A arte é um bom negócio em Goiás, como mostra o empreendedor goiano Pablo Smiljanic. O empresário tem mais de 40 anos de experiência produzindo instrumentos musicais artesanais e exclusivos. E já montou peças para nomes famosos.
Entre os que já possuem instrumentos da SJ, marca de Pablo, estão Gustavo Lima, que tem seis guitarras da marca. Além de Fernando Zor (Fernando e Sorocaba), que tem duas, PJ do Jota Quest, músicos do Xitãozinho e Xororó, entre outros.
Além da fabricação das guitarras e dos contrabaixos especiais, a SJ Guitar Bass faz serviços de manutenção e reparo de instrumentos, como regulagem, troca de trastes, revisão de parte elétrica, pintura e instalação de componentes.
A SJ começou pequena, com um investimento de apenas R$ 500,00 nos anos 80. Atualmente possui uma moderna e eficiente fábrica. De acordo com o empreendedor, esse é um dos grandes diferenciais da marca.
“Nosso bom gosto e experiência nos diferenciam. Tenho 40 anos em confeccção e conserto de instrumentos. Também temos todas as ferramentas necessárias. Hoje tenho mais de R$ 1 milhão investidos em equipamentos entre maquinário, tecnologia e ferramentas de mão”, afirma ao EMPREENDER EM GOIÁS.
Por conta da exclusividade e qualidade, além dos materiais utilizados, as guitarras e contrabaixos da SJ possuem valor médio entre R$ 16 mil a R$ 18 mil.
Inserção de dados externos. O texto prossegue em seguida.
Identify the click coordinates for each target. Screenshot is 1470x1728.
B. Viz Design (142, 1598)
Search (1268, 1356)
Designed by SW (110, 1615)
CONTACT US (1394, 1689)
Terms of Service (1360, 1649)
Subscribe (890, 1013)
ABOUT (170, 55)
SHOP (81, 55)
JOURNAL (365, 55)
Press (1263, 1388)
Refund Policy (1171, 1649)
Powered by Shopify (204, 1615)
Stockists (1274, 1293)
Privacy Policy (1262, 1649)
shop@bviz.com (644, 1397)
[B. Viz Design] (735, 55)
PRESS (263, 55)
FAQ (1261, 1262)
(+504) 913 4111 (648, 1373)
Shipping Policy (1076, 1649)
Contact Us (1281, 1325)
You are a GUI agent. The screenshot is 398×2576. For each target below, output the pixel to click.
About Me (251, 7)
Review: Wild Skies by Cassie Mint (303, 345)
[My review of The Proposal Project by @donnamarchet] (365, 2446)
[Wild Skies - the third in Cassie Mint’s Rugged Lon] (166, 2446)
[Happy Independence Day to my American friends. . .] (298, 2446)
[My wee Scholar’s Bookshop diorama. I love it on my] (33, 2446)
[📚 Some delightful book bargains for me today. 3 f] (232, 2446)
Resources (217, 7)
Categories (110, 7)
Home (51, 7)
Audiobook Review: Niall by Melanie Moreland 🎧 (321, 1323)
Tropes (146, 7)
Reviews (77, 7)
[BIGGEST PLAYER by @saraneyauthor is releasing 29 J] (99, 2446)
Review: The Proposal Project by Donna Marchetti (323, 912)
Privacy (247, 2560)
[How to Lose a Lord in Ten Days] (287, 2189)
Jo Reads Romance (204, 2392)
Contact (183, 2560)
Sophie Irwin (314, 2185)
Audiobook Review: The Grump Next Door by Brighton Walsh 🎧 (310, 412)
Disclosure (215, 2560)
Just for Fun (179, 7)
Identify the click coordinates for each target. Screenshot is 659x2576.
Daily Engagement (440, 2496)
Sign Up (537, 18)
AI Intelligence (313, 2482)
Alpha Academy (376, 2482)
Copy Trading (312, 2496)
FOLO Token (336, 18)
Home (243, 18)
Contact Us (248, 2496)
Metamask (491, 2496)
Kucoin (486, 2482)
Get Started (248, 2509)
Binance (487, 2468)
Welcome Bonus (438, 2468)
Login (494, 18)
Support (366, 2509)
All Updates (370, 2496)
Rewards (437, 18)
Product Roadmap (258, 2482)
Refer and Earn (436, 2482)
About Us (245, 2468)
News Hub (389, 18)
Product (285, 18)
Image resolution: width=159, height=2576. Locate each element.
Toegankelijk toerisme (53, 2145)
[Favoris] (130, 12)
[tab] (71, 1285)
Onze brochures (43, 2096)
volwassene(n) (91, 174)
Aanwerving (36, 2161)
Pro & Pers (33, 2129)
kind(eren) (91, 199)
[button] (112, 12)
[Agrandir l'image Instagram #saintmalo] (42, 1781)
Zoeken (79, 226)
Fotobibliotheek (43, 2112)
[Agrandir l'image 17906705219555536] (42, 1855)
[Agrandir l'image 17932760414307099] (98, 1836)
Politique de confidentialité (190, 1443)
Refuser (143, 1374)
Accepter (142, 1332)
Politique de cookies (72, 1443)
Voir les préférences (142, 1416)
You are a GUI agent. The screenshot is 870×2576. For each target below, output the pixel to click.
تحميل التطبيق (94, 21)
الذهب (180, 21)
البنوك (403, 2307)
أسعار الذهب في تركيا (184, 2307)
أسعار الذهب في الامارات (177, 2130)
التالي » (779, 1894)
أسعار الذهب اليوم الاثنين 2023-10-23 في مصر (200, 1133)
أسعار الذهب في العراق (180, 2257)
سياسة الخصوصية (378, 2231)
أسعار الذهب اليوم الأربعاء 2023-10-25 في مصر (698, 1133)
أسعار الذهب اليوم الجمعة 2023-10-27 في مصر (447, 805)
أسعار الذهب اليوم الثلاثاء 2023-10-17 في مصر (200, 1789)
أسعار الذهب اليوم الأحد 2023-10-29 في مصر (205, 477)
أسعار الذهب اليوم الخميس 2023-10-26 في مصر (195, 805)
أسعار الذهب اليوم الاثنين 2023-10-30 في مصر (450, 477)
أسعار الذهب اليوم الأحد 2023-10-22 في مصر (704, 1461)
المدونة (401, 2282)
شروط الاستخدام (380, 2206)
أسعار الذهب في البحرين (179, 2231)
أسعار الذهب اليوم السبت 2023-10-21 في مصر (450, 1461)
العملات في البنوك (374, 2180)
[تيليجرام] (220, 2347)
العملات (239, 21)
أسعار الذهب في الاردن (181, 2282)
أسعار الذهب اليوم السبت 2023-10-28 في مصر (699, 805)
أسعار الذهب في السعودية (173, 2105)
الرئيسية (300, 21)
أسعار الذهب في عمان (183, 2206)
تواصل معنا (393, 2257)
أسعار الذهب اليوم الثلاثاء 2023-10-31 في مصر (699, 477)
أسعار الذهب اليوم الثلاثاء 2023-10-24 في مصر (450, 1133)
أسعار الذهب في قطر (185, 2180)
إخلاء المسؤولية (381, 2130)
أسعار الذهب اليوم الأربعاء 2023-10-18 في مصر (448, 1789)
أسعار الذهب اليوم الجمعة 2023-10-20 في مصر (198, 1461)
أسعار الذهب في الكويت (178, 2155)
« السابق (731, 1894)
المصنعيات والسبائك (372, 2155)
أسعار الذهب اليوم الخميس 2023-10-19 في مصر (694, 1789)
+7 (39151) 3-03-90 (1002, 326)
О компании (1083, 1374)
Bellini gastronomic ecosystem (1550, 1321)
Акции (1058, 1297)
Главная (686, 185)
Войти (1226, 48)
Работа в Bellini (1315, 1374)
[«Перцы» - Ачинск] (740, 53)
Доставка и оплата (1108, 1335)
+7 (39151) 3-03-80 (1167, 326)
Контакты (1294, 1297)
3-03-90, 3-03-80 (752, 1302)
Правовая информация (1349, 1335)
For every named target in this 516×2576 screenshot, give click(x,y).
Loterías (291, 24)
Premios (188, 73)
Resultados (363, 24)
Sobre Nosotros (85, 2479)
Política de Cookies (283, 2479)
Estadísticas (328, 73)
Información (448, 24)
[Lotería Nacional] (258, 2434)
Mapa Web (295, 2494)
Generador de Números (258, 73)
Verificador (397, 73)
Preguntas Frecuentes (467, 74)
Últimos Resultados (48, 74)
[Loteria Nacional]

Pablo conta que, além de produzir para brasileiros, também tem pedidos da França, Japão e, principalmente, Estados Unidos.
Pablo começou sua jornada em 1985, quando queria muito ter uma guitarra mas sua mãe não tinha condições para comprar uma.
“Eu comecei a fazer um instrumento musical devido à vontade de ter e não ter o dinheiro para comprar. A primeira não ficou boa, não funcionou bem. A segunda já começou a ficar melhor, até que num certo momento uns amigos quiseram comprar aquela guitarra que eu produzi. Então, percebi que estava no caminho certo”, diz.
Com o passar dos anos, Luthier foi aprimorando suas habilidades e começou a fazer consertos e também fabricações. A necessidade de um jovem que queria tocar e não tinha condição deu lugar a uma visão empresarial. A família pressionou muito para que fizesse medicina, mas ele decidiu empreender na área da luthieria.
A marca tem recebido muitos novos clientes através de pesquisas na internet e por indicação. O desejo é atender esses novos clientes e continuar expandindo. “Queremos atender muito bem os novos clientes trazendo solução prática para a necessidade de cada um e também lançar novos modelos de guitarras e baixos”, afirma Pablo.
O Luthier está desenhando novos modelos de guitarras, que se chamarão Angus. Ademais, os modelos de contrabaixo SJ Cezion e SJ Ágape, campeões de vendas da marca, ganharão uma nova versão em 2027. Essa nova versão será “headless”, formato sem a parte da cabeça do instrumento que tem feito muito sucesso atualmente.